En conclusion, l’étude des sanctions applicables aux dirigeants montre que, si la faute de gestion peut être sanctionnée, le droit préserve néanmoins un certain équilibre en protégeant celui qui agit de bonne foi. Un point d’équilibre a ainsi été trouvé entre les risques d’impunité et ceux d’un excès de répression.

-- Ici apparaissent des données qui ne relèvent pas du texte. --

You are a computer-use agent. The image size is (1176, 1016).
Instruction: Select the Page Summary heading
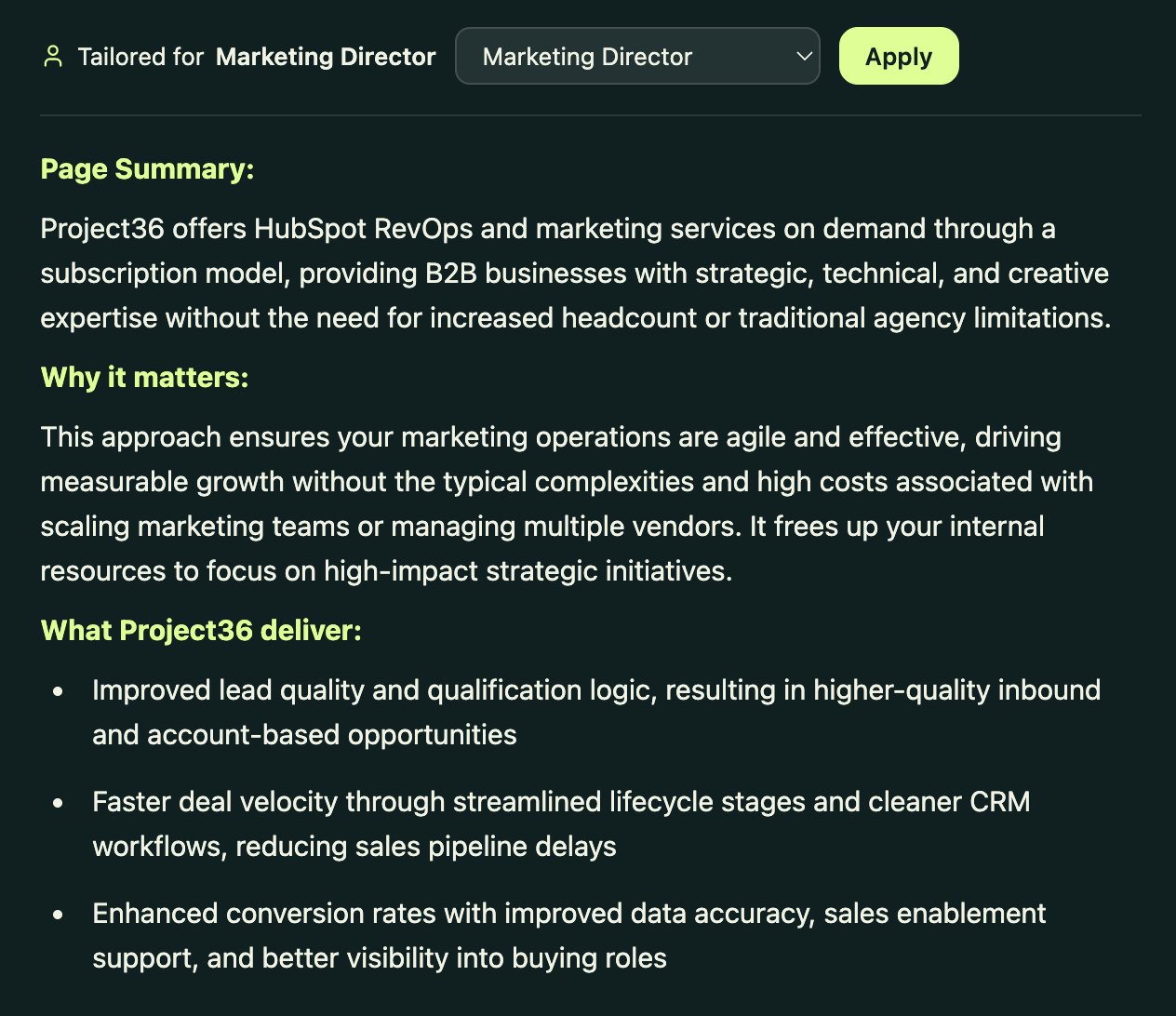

Toutefois, une forme de sanction d’un nouveau genre, le name and shame, pourrait venir bouleverser cet équilibre. Issue du droit public économique, cette pratique tend à se diffuser dans le champ de la gouvernance d’entreprise. On observe en effet un glissement progressif de la dénonciation numérique des sanctions vers celle des simples manquements, quand bien même ceux-ci ne seraient pas juridiquement répréhensibles (J. Jombart, La sanction numérique du “name and shame” en droit des affaires, Dalloz actualité, 4 févr. 2022). Des fautes de gestion, des pratiques jugées peu vertueuses ou encore des entorses à la soft law peuvent désormais exposer un dirigeant au pilori médiatique et inciter les sociétés à une plus grande sévérité interne.